PMDD – Pre-menstrual Dysphoric Disorder

When did you first notice things might not be quite….’right’.
When I was 14.

What were the symptoms?
I started feeling really anxious, low and depressed and then I started experiencing psychosis – seeing things that were not there and hearing things. As well as this I became manic, and started being reckless and out of control. I was not well at all.

How did you feel? 
I felt very scared and confused. I had no idea what was happening to me. I didn’t feel in control and thought it would never end.

Do you know why it started?
I think it started because I had just reached puberty.

Did you know what it was, or what to do?
I had no idea what it was, and to be honest I didn’t really think about what it could be; all I wanted was for it to go away. I didn’t really know what to do. I just had to take it easy and take things step by step. I tried to focus on the living in the moment.

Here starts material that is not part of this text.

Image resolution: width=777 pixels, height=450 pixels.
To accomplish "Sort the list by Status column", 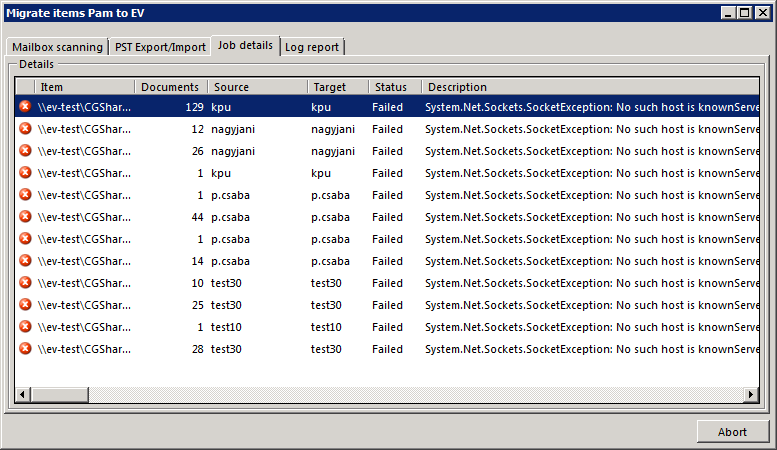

How long did you wait before telling anyone? 
My parents figured something was up straight away, so they knew about it. I took me a good few months before I told some of my friends what was going on, though.

Who did you talk to? 
I spoke to people from the CAMHS team and to my parents, but not my friends as I was afraid of what they might say.

What help did you get?
I saw CAMHS for about month, and then, as a result of getting very unwell and out of control, I had to be taken to hospital and ended up in an adolescent unit.

What happened then? 
I was an inpatient in the adolescent unit for about a year. I missed a lot of school and was schooled whilst at the unit. I found it very difficult, and I missed my friends and family. I was diagnosed by the psychiatrist in the unit with Bipolar Disorder, but my parents noticed that there was a correlation with me getting ill and my menstrual cycle. From then on I have tried numerous hormone treatments and psychiatric drugs.  

How are you now?
I am really well now. I still suffer now and then with my condition, but I am a lot better than I was. I have come a long way.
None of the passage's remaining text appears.